Police will focus largely on low-speed zones around Valentine Elementary School and Huntington Middle School, both of which are situated on heavily traveled Huntington Drive, Schaefer said.
"Valentine and Huntington are the two that there is the biggest issue at," the chief said.
In a written statement, the department said the crackdown is being conducted because of increasing traffic, but also because police have received complaints from residents.
That prompted police to take a more proactive role. In the past, having a large presence of officers around schools was enough to deter speeders.
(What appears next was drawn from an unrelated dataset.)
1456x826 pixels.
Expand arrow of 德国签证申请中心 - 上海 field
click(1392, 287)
But that tactic apparently may no longer may be sufficient.
"As traffic has increased, we have heard more residents voicing concerns about speeding vehicles near the schools," the department's statement said.
San Marino Unified School District Superintendent Gary Woods likes the idea.
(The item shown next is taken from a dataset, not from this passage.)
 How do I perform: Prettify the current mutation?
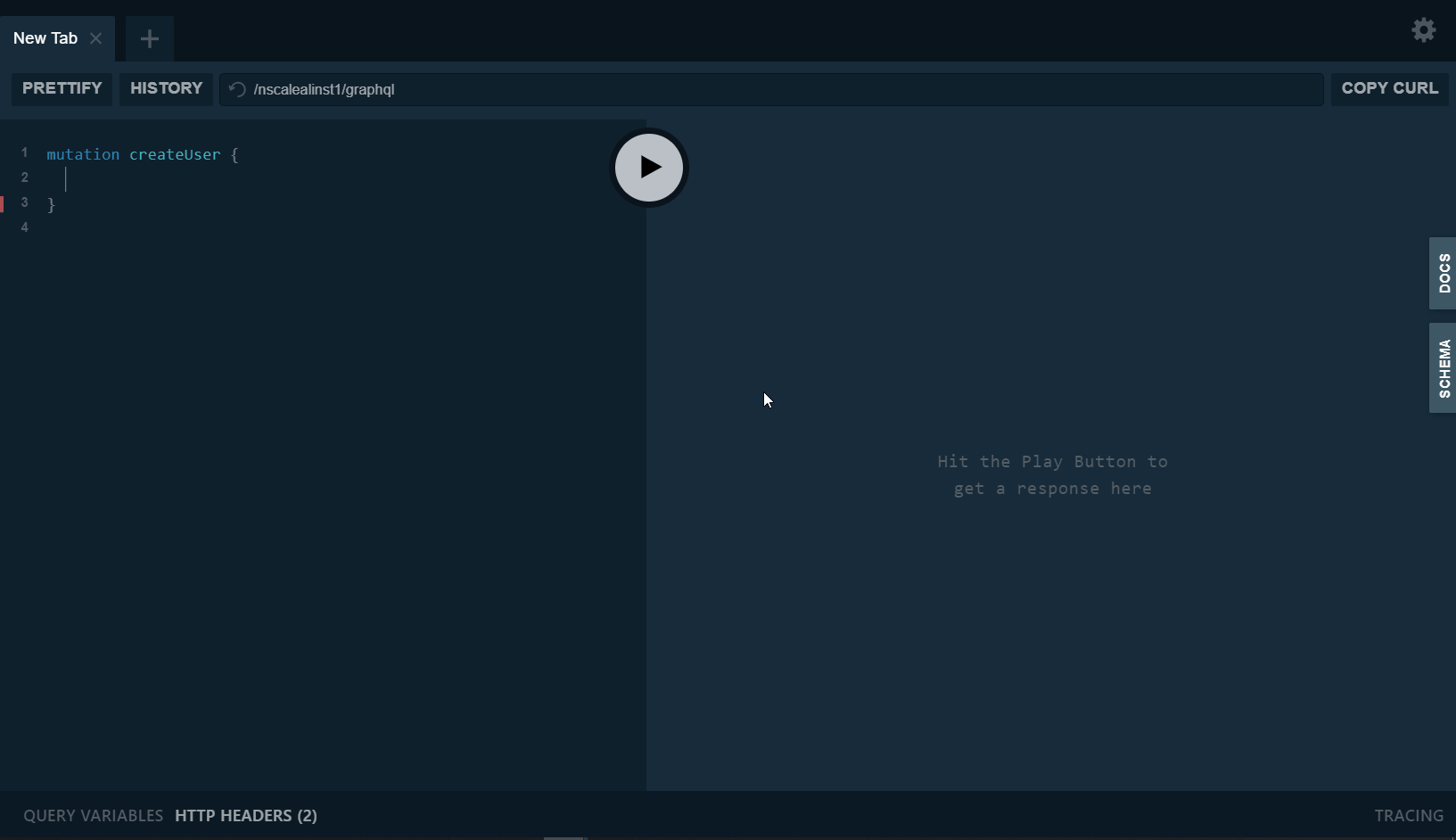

"The school district is appreciative of the San Marino Police Department," he said. "We're working cooperatively with them to support an increased traffic enforcement, especially around our schools, where we have almost 3,200 students going to school every."
He added that the district sends out reminders to parents several times a year, cautioning them to obey speed limits when driving through school zones.
A speed limit of 25 mph when children are present is clearly posted for both directions, Schaefer said.
Parents, school officials and residents are being notified about the campaign through electronic newsletters from both the San Marino Police Department and the San Marino Unified School District, officials said.
Beginning next week, large electronic signs will go up near Huntington Middle and Valentine, reminding drivers of the speed limit and warning them that violators will be cited.
About a week after that, drivers can expect to see extra officers patrolling around the schools, police said. For the first two to three weeks, drivers will be issued warnings in lieu of tickets.
But after that, cops will cite drivers who don't obey speed laws, Schaefer said.
"We're trying to get the word out to try and get voluntary compliance," he said. "If we don't write a ticket, I'll be the happiest man in the world."